The sadness is lessening each day, but I will always miss her and grateful to have had such an amazing friend in my life.
 
During the last week of August, CK and I completed the South Italy cheese plate. Instead of trying to find food and wine pairings, like I had with the previous ones, I decided to make homemade buckwheat crackers and cracked open a cider and beer. The regions were Abruzzo, Apulia, Basilicata, Calabria, Compania, and Molise. One cheese was used to represent Calabria and Compania, since the cheese is found in both.

I apologize in advance for the descriptions to not be particularly descriptive. It’s been a while, and I’ve forgotten individual tastes and flavors. However, like the patterns of the previous regions, this particular region emphasized on mild flavors and semi-hard cheeses, usually pear shaped (which I will get into in a moment), showing that mild doesn’t have to mean tasteless. Almost all are considered pasta filata cheeses with a spicy aftertaste depending on the cheese’s maturation.

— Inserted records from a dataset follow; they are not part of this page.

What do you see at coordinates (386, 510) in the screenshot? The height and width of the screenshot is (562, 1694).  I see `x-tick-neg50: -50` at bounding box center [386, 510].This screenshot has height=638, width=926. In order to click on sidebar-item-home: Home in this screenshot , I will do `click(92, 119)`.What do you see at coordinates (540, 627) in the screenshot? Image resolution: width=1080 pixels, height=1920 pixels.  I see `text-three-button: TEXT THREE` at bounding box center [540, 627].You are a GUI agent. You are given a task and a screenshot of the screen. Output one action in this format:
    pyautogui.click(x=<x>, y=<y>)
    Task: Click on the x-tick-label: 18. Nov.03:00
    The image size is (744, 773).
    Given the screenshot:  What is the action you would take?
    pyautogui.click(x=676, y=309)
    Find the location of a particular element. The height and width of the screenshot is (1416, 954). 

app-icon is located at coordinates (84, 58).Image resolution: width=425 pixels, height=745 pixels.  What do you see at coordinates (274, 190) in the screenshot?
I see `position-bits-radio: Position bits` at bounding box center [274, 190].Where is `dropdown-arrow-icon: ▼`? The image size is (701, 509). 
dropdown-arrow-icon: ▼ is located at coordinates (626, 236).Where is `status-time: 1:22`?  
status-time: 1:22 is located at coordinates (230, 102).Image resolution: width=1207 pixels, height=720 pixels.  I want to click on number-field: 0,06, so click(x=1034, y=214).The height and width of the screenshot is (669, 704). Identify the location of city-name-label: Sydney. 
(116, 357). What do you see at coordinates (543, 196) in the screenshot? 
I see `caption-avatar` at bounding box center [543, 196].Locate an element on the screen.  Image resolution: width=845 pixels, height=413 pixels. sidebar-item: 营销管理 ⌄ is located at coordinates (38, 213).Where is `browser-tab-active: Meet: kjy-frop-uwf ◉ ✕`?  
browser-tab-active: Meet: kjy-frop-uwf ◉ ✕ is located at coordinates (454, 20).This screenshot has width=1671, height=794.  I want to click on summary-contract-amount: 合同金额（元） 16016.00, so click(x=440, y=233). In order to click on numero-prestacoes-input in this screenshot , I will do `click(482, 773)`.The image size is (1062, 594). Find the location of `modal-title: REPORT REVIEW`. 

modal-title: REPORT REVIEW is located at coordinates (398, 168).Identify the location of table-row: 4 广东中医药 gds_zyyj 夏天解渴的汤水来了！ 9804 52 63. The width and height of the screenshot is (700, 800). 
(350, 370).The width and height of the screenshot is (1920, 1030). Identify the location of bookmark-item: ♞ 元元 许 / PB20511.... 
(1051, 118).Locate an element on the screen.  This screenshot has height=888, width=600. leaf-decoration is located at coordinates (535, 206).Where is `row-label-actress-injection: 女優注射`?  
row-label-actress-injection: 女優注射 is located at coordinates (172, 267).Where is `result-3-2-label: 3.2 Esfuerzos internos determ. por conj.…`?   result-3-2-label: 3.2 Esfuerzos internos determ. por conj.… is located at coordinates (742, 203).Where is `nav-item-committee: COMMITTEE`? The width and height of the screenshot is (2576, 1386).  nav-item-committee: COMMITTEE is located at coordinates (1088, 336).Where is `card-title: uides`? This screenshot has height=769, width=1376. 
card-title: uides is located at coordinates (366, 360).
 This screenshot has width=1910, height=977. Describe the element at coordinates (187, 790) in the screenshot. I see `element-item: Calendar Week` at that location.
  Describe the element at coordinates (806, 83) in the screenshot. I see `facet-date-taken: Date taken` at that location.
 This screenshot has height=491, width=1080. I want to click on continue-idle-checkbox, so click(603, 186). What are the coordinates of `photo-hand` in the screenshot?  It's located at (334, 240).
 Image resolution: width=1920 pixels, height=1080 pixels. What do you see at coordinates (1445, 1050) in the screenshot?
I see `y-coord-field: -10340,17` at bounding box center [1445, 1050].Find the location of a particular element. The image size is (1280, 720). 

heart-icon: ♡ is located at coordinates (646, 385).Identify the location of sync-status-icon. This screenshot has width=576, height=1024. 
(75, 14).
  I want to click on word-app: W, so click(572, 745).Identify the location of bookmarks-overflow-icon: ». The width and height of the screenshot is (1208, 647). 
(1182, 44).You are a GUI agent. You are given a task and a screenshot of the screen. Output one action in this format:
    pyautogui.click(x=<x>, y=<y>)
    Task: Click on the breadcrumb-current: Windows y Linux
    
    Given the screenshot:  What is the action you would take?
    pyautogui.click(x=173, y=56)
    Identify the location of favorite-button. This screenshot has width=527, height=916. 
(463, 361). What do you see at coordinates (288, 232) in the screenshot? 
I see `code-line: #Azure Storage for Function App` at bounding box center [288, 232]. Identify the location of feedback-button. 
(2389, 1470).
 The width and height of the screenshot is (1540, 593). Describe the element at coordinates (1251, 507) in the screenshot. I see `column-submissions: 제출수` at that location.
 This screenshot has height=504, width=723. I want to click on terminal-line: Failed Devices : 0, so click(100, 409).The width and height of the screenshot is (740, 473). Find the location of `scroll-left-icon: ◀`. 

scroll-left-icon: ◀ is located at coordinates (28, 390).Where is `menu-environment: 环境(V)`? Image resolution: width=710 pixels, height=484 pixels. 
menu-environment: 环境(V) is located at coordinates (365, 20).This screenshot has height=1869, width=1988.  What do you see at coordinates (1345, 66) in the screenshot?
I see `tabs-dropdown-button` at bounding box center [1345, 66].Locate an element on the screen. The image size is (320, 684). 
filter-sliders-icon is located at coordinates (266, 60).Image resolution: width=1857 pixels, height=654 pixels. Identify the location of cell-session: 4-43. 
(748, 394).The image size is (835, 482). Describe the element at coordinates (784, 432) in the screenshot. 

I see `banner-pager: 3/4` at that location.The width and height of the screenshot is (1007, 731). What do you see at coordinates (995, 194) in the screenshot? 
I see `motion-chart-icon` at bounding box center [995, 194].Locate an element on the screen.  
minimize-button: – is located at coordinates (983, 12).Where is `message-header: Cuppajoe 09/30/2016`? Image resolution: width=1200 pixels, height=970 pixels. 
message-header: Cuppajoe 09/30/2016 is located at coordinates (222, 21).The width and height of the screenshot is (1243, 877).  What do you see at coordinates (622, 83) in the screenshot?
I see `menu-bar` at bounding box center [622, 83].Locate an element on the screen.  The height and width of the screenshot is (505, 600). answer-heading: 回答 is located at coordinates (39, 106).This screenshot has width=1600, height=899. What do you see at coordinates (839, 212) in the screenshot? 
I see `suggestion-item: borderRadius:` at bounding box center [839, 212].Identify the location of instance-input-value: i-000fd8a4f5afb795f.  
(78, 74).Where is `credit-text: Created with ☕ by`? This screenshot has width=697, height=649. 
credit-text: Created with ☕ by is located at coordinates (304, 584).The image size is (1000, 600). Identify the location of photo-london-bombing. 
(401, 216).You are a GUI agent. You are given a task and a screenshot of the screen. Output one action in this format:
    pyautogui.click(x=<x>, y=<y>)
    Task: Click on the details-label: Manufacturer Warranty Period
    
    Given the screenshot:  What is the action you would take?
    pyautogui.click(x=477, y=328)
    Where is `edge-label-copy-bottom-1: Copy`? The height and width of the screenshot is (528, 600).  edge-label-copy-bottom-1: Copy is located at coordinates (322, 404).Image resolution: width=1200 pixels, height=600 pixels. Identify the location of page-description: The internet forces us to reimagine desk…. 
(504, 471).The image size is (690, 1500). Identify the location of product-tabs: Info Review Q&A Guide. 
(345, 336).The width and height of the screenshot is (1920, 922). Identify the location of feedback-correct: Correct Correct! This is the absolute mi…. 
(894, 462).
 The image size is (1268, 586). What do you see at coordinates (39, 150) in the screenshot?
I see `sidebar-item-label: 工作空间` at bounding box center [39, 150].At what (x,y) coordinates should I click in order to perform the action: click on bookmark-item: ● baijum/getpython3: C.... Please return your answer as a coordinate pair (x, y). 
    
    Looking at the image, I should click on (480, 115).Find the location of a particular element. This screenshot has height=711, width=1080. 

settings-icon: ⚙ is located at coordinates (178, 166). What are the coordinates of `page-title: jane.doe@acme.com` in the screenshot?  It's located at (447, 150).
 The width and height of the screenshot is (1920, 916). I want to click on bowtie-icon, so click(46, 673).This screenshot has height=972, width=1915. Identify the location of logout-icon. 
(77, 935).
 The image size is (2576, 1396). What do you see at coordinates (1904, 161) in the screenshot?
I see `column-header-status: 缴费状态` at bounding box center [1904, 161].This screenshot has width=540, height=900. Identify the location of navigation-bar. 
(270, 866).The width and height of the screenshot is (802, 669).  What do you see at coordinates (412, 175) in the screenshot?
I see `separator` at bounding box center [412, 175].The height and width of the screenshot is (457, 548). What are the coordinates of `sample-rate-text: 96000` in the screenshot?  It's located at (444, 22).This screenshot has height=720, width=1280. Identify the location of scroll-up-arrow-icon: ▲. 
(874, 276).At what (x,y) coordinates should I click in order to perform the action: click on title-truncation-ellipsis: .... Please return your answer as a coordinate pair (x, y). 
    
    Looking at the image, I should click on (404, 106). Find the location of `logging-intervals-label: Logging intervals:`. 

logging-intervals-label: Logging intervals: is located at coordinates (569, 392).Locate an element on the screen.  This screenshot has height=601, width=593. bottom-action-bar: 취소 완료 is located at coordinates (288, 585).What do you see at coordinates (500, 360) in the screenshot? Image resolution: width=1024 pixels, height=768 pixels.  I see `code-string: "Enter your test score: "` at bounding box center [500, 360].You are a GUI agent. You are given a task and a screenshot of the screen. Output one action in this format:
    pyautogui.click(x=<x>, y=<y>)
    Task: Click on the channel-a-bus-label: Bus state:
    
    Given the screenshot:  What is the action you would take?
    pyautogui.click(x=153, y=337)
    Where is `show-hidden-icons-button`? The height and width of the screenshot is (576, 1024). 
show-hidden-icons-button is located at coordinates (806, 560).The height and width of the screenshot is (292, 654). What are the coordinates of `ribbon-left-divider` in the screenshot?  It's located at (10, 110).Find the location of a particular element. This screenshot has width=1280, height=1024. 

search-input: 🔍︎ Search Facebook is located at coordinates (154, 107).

From Abruzzo, we tried Pecorino di Farindola Stagionato. It is a slightly piquant, grassy flavored cheese, with a small peppery aftertaste that is just delightful. 


We next tried Pallone di Gravina, a cheese found in both Apulia and Basilicata. A stretched-curd cheese, it’s hung to mature, resulting in the cheese being either pear-shaped or round.


From Basilicata, although this cheese is found throughout the South, we tasted Caciocavello Silano, a D.O.P. cheese. The spiciness comes from the aging process in the cellars along with Sila’s climate. It is rich cream color throughout, but with sporadic holes.


Caciotto represented Calabria and Compania, although I am curious whether or not there is a longer name to it. I recall this one being the most mild of the cheeses, kind if like a young provolone.


Finally, it took me quite a while to find a cheese from Molise, but it was a hidden gem in the form of Caciocavello di Agnone. Another pear-shaped cheese, its production in Molise is recognized and included in the list of traditional Italian food products (PAT). Its origins are also considered to be quite old, and perhaps the cheese with the oldest history we had tried.

This concludes my five-part Italian Cheese Plate Project! Despite trying over twenty different cheeses, this doesn’t even begin to scratch the surface of the many cheeses Italy has brought to the world. There is still a cheese from Sardegna that my Sardinian friend at the office wants me to try, and if any of you can recommend other cheeses from the regions, please let me know! 

I also have another project I want to look into: French butter. I finished a book on Julia Child's exploits in France (also in Germany and Norway) where she raved over how each region had its own butter, consisting of different flavors, textures, and uses.

Luckily, I don’t think CK will mind.